Unterkühlung

Lateinisch: hypothermia

Weitere Namen: Hypothermie, erniedrigte Körpertemperatur

Symptome

Blasen eiskalte Fußsohlen erniedrigte Körpertemperatur gerötete Haut Hautschmerz Hitzewallungen Müdigkeit Schwellung

Diagnose

R680 T68

Ein sehr unangenehmer Zustand, wenn er nicht gelöst wird, kann er bis zu Dauerfolgen oder zum Tod führen. An Unterkühlung leiden am meisten kleine Kinder und Senioren.
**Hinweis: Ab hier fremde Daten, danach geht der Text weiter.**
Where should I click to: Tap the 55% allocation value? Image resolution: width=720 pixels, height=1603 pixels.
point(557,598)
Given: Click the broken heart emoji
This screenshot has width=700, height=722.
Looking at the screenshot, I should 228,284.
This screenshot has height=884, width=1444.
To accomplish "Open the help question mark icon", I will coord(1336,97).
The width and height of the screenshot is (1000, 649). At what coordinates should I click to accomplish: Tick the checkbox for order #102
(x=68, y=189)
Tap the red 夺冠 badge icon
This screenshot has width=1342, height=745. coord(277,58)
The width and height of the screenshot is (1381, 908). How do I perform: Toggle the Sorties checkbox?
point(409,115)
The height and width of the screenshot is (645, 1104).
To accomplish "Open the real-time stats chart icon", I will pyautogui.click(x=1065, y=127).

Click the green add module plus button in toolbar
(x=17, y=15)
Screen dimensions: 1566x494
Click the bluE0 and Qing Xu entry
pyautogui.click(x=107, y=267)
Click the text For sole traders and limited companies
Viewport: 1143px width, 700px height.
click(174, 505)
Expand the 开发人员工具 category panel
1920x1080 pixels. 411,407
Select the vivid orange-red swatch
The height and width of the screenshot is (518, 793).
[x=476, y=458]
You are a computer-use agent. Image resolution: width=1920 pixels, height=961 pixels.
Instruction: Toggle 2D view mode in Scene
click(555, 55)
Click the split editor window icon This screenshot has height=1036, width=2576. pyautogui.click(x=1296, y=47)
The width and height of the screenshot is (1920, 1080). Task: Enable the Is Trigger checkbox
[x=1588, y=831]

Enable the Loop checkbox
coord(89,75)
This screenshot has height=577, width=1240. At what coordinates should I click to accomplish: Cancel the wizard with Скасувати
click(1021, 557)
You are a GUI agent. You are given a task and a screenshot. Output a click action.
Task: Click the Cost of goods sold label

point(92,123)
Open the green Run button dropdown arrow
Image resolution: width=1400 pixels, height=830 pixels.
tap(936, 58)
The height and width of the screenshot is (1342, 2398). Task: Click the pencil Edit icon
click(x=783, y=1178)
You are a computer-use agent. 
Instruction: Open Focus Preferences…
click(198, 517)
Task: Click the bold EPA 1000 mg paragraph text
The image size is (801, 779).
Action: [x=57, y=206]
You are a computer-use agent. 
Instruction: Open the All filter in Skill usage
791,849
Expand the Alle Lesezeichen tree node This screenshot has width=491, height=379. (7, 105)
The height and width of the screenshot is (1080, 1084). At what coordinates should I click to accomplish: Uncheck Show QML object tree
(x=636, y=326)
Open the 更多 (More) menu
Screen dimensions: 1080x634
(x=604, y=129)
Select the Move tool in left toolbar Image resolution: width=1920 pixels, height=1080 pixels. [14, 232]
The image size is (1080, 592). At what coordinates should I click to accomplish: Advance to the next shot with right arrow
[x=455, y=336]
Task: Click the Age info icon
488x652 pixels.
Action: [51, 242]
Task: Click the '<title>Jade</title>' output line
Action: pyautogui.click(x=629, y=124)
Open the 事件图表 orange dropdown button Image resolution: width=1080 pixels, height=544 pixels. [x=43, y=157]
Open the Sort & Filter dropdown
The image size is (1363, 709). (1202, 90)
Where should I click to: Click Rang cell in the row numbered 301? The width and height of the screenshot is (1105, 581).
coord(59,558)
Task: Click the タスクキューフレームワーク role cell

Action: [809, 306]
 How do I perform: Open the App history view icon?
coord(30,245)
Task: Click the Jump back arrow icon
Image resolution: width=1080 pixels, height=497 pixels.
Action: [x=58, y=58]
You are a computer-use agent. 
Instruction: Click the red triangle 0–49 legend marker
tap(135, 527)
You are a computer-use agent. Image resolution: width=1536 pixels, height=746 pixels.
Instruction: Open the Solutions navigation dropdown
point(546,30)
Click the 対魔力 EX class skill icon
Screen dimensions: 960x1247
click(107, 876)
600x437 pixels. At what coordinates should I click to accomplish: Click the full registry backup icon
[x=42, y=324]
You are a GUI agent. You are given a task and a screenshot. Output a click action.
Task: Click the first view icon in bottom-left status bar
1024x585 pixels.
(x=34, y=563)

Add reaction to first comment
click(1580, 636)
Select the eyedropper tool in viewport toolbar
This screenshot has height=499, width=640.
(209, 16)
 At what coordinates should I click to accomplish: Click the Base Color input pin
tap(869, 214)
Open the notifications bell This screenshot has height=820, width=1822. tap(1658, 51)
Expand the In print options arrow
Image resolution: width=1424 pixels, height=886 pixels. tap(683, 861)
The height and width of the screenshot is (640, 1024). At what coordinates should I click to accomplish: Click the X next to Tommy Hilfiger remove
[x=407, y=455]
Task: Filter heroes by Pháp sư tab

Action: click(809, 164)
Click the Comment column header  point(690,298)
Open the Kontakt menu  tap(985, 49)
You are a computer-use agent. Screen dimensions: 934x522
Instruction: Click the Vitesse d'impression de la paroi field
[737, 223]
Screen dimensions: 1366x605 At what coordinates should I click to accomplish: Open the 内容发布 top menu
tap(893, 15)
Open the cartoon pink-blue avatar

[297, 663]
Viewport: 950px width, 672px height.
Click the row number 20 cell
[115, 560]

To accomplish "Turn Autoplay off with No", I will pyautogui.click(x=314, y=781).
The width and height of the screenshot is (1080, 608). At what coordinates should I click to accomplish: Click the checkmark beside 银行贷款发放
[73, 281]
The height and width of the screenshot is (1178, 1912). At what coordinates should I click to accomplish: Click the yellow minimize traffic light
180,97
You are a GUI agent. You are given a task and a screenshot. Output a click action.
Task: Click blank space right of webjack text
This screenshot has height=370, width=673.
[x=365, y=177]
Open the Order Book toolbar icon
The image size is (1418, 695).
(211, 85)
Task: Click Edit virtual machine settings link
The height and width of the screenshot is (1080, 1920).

Diese Personen haben leider nicht mehr oder im Gegenteil verlieren sie bereits das Empfinden für kalte und warme Sachen und können einfach in Hypothermie geraten. Besonders dann bei Senioren  ist dieser Zustand sehr ernst und führt zur Verlangsamung des Blutkreislaufs.

Symptome der Unterkühlung - Hypothermie

Ursachen

Die Ursache sind alle Gegenstände, die kalt sind und wirken auf die menschliche Haut länger, als sie aushalten kann. Die Unterkühlung entsteht auch beim längeren Aufenthalt in der kalten Luft, bei jedem Menschen entsteht Unterkühlung bei einer anderen Temperatur. Weitere Ursachen können der Aufenthalt in kaltem Wasser, Wind, Erschöpfung oder Dehydratation sein.

Symptome

Die Symptome sind in diesem Fall unklar, man kann matt sein, zittert, kann blass sein, hat steife Extremitäten, kann trockenen Mund, rissige Lippen haben. Es kommt darauf an, ob Sie feststellen, was Sie machen sollen und warum man in diesen Zustand geriet. Die kalten akralen Körperteile können Ihnen auch zu verstehen geben.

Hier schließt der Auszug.